**What to work on**
Please copy each line of the records below that includes the word "info".

**Data records**

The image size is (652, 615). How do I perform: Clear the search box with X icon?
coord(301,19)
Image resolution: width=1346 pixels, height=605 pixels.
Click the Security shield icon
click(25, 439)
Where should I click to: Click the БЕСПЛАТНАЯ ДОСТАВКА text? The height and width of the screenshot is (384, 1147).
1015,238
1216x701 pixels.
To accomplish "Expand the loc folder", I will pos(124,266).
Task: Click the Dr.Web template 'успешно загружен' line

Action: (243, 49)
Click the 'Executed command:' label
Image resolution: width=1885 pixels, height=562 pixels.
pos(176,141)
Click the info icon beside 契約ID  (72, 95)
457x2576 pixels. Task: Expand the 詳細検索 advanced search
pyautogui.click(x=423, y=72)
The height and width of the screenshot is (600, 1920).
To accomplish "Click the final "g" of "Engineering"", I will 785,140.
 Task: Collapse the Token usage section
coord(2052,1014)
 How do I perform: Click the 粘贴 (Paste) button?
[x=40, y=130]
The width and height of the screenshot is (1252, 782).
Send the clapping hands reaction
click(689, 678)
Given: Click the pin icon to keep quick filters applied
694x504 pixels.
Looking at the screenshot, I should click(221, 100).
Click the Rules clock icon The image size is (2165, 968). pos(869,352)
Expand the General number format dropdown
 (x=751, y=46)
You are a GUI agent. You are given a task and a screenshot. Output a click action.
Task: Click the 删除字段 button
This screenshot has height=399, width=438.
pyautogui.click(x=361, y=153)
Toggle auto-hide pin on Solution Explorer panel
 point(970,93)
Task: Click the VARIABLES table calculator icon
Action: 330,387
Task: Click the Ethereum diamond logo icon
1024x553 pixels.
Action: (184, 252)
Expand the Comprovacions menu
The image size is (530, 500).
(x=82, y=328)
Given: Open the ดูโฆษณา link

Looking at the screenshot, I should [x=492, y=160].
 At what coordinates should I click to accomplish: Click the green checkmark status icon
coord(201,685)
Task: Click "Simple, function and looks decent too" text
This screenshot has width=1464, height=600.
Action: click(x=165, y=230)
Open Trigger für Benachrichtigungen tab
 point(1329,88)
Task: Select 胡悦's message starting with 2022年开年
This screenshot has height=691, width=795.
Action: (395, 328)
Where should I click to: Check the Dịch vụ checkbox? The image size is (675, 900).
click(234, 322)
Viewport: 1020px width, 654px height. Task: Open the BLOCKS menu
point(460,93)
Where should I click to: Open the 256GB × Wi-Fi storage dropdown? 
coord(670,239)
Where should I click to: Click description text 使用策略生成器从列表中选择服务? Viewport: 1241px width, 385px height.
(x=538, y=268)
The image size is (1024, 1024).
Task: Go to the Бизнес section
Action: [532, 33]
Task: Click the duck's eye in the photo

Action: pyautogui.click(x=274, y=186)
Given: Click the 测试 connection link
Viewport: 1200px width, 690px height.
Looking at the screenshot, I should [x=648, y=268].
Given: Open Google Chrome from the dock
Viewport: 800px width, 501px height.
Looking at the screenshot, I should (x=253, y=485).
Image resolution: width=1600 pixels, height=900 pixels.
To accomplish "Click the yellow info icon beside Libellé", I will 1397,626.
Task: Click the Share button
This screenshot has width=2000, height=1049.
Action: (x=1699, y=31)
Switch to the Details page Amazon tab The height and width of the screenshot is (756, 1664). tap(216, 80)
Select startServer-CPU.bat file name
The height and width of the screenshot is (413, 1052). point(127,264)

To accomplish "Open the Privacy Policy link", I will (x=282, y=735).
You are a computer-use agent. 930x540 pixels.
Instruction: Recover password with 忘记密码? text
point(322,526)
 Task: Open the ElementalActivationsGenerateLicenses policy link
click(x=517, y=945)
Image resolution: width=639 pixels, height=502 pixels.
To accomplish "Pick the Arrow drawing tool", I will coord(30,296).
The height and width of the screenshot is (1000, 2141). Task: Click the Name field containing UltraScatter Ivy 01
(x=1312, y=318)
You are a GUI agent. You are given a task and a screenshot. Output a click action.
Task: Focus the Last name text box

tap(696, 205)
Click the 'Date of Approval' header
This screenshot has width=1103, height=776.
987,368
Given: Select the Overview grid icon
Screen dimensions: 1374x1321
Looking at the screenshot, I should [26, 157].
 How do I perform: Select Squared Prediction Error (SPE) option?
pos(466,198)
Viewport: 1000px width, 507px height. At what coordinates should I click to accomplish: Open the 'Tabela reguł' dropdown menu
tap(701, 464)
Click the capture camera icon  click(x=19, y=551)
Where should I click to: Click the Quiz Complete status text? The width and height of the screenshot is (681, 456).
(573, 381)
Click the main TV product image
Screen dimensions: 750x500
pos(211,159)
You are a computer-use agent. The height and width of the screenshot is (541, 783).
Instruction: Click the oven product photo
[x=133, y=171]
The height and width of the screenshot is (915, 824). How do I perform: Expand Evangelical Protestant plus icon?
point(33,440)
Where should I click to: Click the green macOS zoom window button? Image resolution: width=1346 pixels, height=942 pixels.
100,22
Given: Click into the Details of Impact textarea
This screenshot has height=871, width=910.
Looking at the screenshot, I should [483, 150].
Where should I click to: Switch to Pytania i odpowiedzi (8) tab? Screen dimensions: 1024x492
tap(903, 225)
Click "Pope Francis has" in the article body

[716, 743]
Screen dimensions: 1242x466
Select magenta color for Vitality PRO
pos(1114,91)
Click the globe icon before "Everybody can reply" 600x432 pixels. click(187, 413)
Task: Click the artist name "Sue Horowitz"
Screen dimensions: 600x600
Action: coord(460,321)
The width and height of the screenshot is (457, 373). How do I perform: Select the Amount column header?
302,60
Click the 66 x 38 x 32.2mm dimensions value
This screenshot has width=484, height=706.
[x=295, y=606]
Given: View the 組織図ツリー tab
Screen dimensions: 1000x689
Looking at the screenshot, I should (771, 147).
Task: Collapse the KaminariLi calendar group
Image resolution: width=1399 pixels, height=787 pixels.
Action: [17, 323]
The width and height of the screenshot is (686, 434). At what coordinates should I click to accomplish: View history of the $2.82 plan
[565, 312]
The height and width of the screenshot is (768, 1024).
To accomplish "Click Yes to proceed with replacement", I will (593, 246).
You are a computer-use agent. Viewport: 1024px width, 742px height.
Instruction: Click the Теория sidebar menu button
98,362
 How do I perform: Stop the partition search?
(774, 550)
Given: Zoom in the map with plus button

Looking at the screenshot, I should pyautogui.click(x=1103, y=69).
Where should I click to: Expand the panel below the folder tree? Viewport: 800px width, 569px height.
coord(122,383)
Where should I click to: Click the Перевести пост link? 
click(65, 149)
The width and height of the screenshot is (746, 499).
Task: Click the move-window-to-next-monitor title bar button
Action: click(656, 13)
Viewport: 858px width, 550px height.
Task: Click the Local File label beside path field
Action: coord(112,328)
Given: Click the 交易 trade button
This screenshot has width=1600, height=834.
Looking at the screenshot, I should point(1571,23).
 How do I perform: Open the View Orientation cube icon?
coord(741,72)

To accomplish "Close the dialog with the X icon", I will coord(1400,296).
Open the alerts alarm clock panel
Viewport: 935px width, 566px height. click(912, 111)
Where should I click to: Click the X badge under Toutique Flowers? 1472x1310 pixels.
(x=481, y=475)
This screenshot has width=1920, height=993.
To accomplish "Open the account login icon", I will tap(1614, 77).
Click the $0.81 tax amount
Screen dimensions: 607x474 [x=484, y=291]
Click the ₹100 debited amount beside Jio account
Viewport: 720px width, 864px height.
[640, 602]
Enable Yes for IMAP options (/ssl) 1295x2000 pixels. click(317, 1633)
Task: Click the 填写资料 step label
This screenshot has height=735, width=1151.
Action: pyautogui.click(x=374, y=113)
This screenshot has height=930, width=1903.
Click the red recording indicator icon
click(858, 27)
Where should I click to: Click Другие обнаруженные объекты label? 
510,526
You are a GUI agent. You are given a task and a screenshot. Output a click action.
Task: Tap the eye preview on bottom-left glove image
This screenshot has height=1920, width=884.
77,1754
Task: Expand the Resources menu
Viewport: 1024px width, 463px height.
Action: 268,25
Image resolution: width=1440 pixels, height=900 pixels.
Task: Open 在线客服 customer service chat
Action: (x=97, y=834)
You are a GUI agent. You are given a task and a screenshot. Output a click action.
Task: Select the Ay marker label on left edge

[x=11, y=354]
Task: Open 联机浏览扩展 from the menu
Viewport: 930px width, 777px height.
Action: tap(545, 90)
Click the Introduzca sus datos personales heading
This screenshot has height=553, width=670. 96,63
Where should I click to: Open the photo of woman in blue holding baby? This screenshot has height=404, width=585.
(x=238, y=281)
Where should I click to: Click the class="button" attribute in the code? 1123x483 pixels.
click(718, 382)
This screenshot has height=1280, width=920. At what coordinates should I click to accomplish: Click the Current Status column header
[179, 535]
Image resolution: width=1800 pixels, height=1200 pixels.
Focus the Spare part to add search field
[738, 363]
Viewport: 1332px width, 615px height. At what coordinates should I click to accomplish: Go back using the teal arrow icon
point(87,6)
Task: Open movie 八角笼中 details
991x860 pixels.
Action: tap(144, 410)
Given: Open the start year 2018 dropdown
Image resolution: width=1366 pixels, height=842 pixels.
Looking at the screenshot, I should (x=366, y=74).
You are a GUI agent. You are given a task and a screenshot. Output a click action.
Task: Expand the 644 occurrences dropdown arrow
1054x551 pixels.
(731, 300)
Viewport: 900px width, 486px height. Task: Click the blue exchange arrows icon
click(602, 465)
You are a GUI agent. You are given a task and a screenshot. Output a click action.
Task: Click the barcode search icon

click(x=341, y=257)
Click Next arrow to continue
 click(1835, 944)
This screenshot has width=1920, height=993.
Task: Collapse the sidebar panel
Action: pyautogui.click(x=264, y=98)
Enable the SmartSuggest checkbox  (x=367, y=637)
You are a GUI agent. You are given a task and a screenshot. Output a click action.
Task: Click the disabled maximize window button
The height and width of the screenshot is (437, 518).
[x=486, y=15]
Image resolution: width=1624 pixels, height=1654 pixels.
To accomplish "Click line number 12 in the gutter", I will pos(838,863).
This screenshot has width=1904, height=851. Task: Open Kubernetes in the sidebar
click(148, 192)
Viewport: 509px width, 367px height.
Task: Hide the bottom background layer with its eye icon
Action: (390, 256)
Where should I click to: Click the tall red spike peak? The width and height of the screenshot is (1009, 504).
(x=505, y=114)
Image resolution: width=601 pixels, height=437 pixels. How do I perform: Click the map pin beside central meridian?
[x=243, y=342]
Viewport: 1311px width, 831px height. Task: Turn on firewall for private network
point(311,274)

**Solution**
Click the info icon beside 契約ID  (72, 95)
To accomplish "Click the yellow info icon beside Libellé", I will 1397,626.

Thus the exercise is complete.